### O QUE SE PEDE
Resuma em duas frases o texto sobre o pacto com o diabo.

═══ TRECHO DO TEXTO ═══

Texto do Professor Jorge Moreira (Especial para o Setaro's Blog)
O pacto com o
diabo (Lúcifer, Mefistófeles, Mefisto) tem uma longa história na cultura ocidental, estando
relacionado originalmente com a história bíblica da tentação de Jesus Cristo no
deserto. Conforme o “Evangelho segundo São Mateus” (1), um dos mais confiáveis,
as principais tentações tomam a forma de três incitações diabólicas que são: a
incitação para transformar pedras
em pão; a incitação para saltar do templo e a incitação para reinar sobre o mundo. Biblicamente, Jesus
resiste às tentações, negando-se a fazer o pacto com o diabo. Das três
tentações, a terceira é a que parece ter tido mais influência na história da
literatura e do cinema ocidental.
Nas obras literárias, por exemplo, o tema da tentação
e do pacto com o diabo, têm sido representadas através da elaboração da lenda
(que circulava na Idade Média) sobre a relação de troca entre Fausto e Lúcifer. E a lenda se transformou numa das
formas predominantes (uma espécie de padrão artístico), para a produção artística subsequente. Na literatura, o diabo oferece ao
herói pactário algo que ele deseja desesperadamente - riqueza, poder ou conhecimento -, exigindo em troca a
possessão da alma do herói depois da sua morte.
Uma das primeiras manifestações deste padrão artístico (teatral ou
narrativo) foi apresentada na peça de teatro A
Trágica História do Doutor Fausto escrita
por Christopher Marlowe (2) no século
XVI. Outra das célebres
representações da temática do pacto com o diabo se encontra em Faust, o poema trágico (na
forma de peça de teatro com diálogos rimados) escrito por Johann Wolfgang von Goethe
no século XIX (3). Já no século XX, o escritor alemão, Thomas Mann (filho da
brasileira Julia da Silva Bruhns), prêmio Nobel de literatura, realizou uma
extraordinária variação do tema (o pacto com o demônio) na sua obra Doktor Faustus (Dr. Fausto) de 1947
(4). No Brasil, o
escritor João Guimarães Rosa também realizou uma brilhante variação (as veredas)
da lenda de Fausto, na versão do “suposto” pacto do Riobaldo Tatarana com o
diabo, no seu consagrado romance Grande
Sertão: veredas (5). A historia do pacto é contada pelo próprio Riobaldo
que, alem de protagonista, é o narrador do romance.
Como sabemos, estes reconhecidos textos literários
sobre o pacto diabólico (incluindo a obra teatral de Christopher Marlowe)
foram adaptados para o cinema por escritores e diretores de fama internacional
e do Brasil.
No Brasil, existem duas adaptações visuais de destaque
do romance de Guimarães Rosa: Grande Sertão, o filme de 1965, dirigido pelos irmãos Geraldo e Renato
Santos Pereira, com Maurício do Valle como
Riobaldo Tatarana; e Grande Sertão: Veredas (uma minissérie) da Rede Globo, escrita e dirigida por Walter Avancini contando com Tony Ramos no papel de Riobaldo.

═══ DADOS REGISTRADOS ═══

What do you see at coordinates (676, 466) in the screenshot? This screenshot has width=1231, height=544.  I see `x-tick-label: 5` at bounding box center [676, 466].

═══

### RESULTADO DA TAREFA
O pacto com o diabo tem longa história na cultura ocidental, ligada originalmente à tentação de Jesus no deserto, e a lenda medieval de Fausto e Lúcifer virou um padrão artístico em que o diabo oferece ao herói riqueza, poder ou conhecimento em troca de sua alma após a morte. O tema aparece em obras de Marlowe, Goethe, Thomas Mann e Guimarães Rosa, cujo romance Grande Sertão: veredas ganhou no Brasil duas adaptações visuais de destaque: o filme de 1965 e uma minissérie da Rede Globo.